### [EXERCISE GOAL]
Carry on the first-person account of a cat's de-clawing surgery, picking up right after its last sentence.

### [SOURCE TEXT]
Written by Diane C. Nicholson

kitten

 

I worked for 3 veterinarians, more than 30 years ago, and had the unpleasant experience of assisting in one de-clawing procedure. Like many, I had assumed that the practice was a simple surgery, and that the cat would awaken in basically the same body, only now unable to shred furniture.

 

What I watched stunned and sickened me. The vet was a wonderful, compassionate man, who truly believed that this was a justifiable and only alternative to putting the cat to death. The owners probably didn’t even investigate options, honestly unaware of what their cat was about to live through, and how her life would change forever. When I realized that a good deal of her paws had to be amputated, I had a hard time assisting with the surgery. But perhaps the worst part was when she awoke from the anesthetic, sitting up like a frightened raccoon, waving her bandaged paws in the air and howling non-stop. I had worked at a Children’s Zoo for 5 years, raising and healing all types of injured and orphaned wildlife. I had never heard such a plaintive cry from any creature.

### [SUPPLIED MATERIAL]
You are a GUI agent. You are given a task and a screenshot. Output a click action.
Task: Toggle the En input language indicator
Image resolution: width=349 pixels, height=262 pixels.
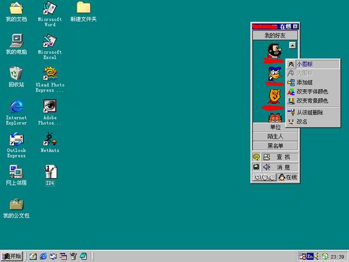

### [RESULT]
The cat’s eyes were wide and frightened, and she tried to stay off of her throbbing paws as much as she could, in spite of the lingering effects of the anesthetic. It was apparent that she was in exquisite pain but also, that she was intensely frightened.

 

 

The cat had owners that loved her and no doubt thought they were doing the best thing for all. They had not researched the long-term effects, nor did they have any idea what type of terror and pain their animal would go through. Like a circumcised infant boy, had this victim a voice, she would have insisted, loudly and clearly, on her birthright. Surgery to correct disease or to sterilize animals saves lives and in the process, does not inhibit inherently important behavior. But surgery that takes away important body parts such as protective ears and tails that express communication in dogs, or claws that are as vital to cats’ lives as fingers are to humans’, needs to addressed.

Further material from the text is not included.